Semi-Analytical Methods for the Joint Strength and Sealing Performance in the Failure Process of the Subsea Pipeline Compression Connector

• Published in: Journal of marine science and engineering Vol. 11; no. 7; p. 1417
• Main Authors: Li, Zhenyu, Wang, Gang, Wang, Xiangyu, Yao, Shaoming, Yun, Feihong, Jia, Peng, Wang, Liquan
• Format: Journal Article
• Language: English
• Published: Basel MDPI AG 01.07.2023
• Subjects: Analytical methods; Compression; compression connector; Compressive strength; Connectors; Deformation; Failure; Finite element method; joint strength; Laminar flow; Mathematical models; membrane theory; Metals; Methods; Overloading; Performance evaluation; Pipe lines; Pressure distribution; Prototypes; Reynolds equation; Sealing; sealing performance; Seals (stoppers); semi-analytical method; Steel pipes; Strength; Structural analysis; Topography; Underwater pipelines; Underwater structures
• ISSN: 2077-1312; 2077-1312
• DOI: 10.3390/jmse11071417

Radial seals are sensitive to axial overload failure and may cause leaks. This paper presents two semi-analytical methods for the joint strength and sealing performance of the subsea pipeline compression connector under axial overload failure. The method for the joint strength consists of two parts: One is the analytical model for the joint strength of the connection and seal under axial tension and compression conditions. The models are based on membrane theory, considering the hardening and bending effects. The other is a two-dimensional, axisymmetric finite element model for the joint strength of the radial metal seal.
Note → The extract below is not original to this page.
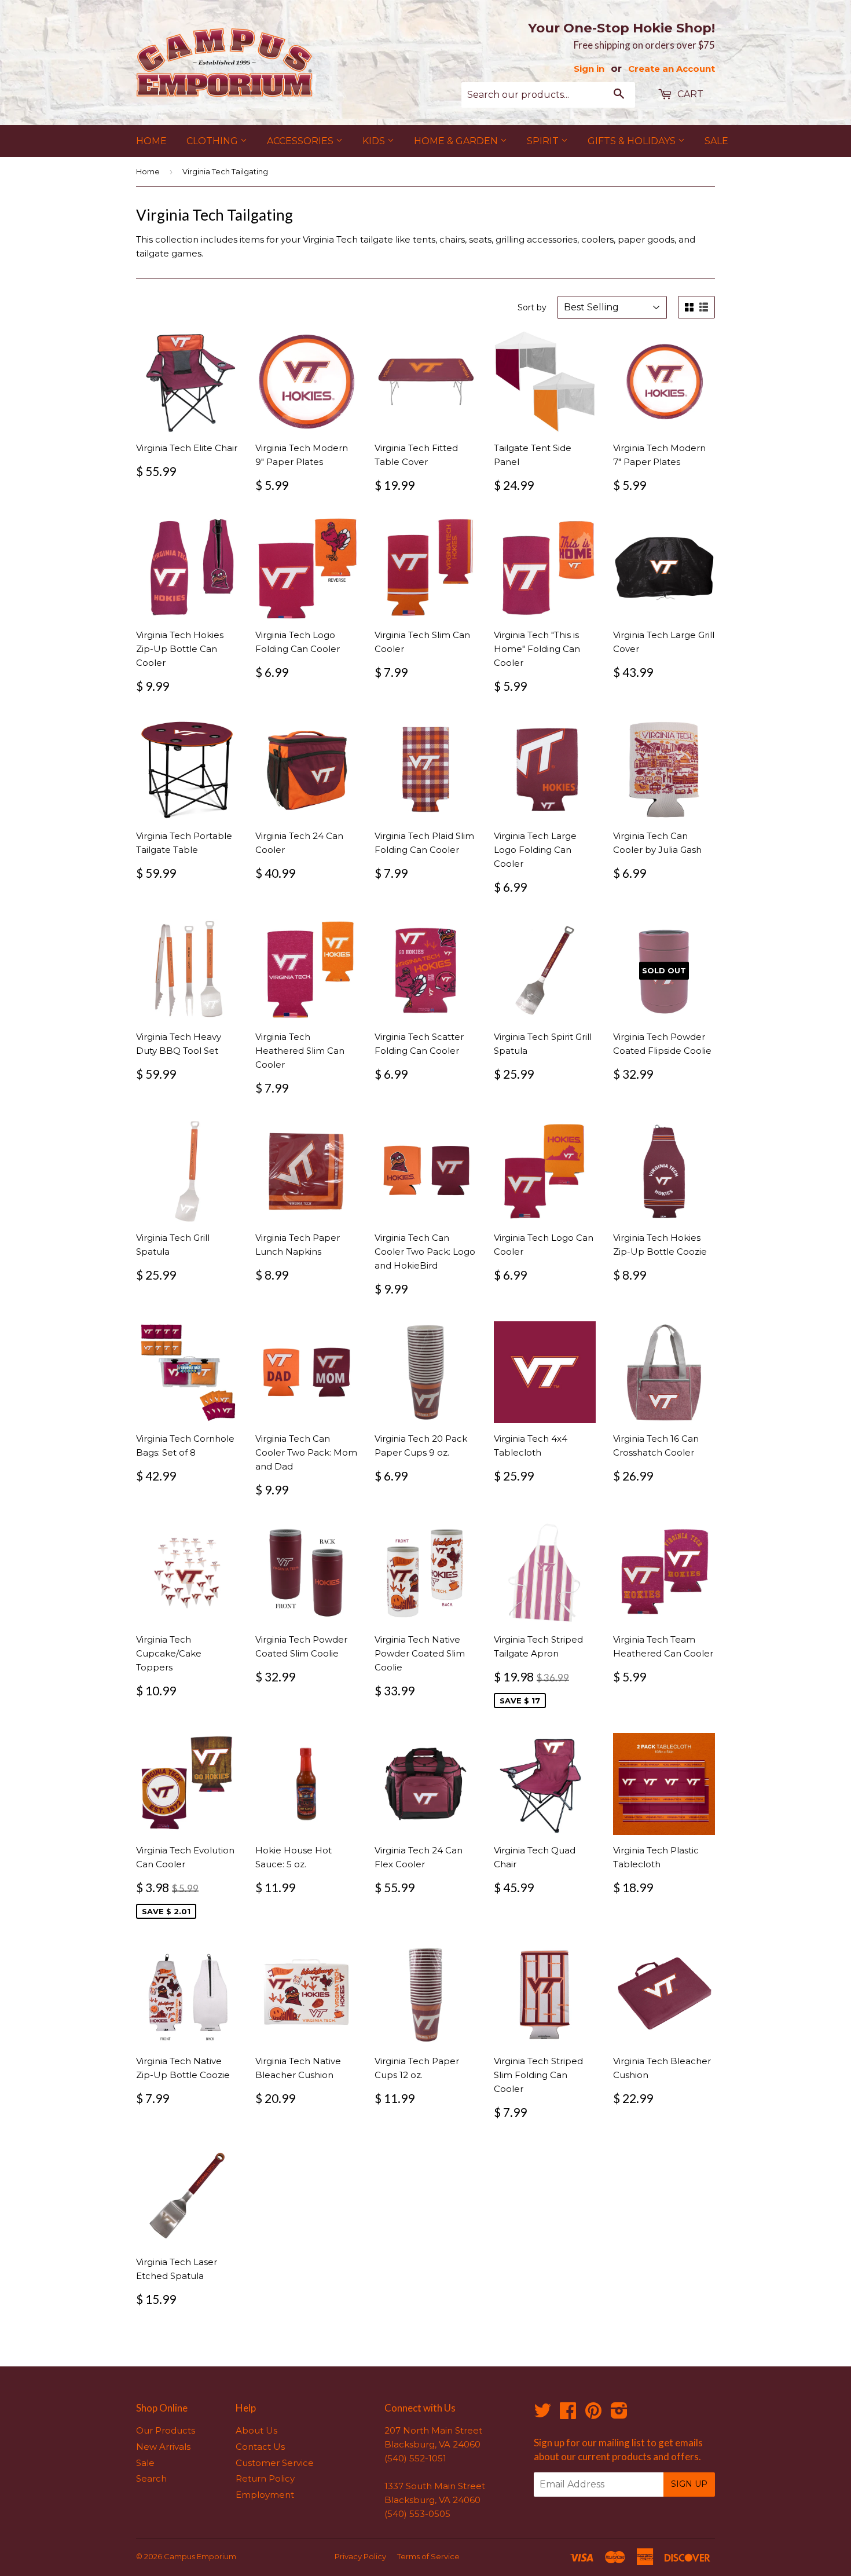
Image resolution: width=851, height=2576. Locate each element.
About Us (256, 2430)
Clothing (213, 140)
The semi-analytical method for the overload sealing performance is derived using a finite element model and the Reynolds equation of the laminar flow. The effects of critical parameters on the joint strength and the overload sealing performance are analyzed. The experiments are carried out with specimens and prototypes to evaluate the evolution of the sealing interface and the joint strength. The results show that both the internally turned sealing surface and the deflection of the pipe can improve the joint strength. In addition, the compression-type connector can remain sealed under the maximum axial overload. The proposed methods allow the prediction and identification of the overload joint strength and the sealing condition of the compression-type connector and provide a better understanding of the radial metal seal under the axial overload condition.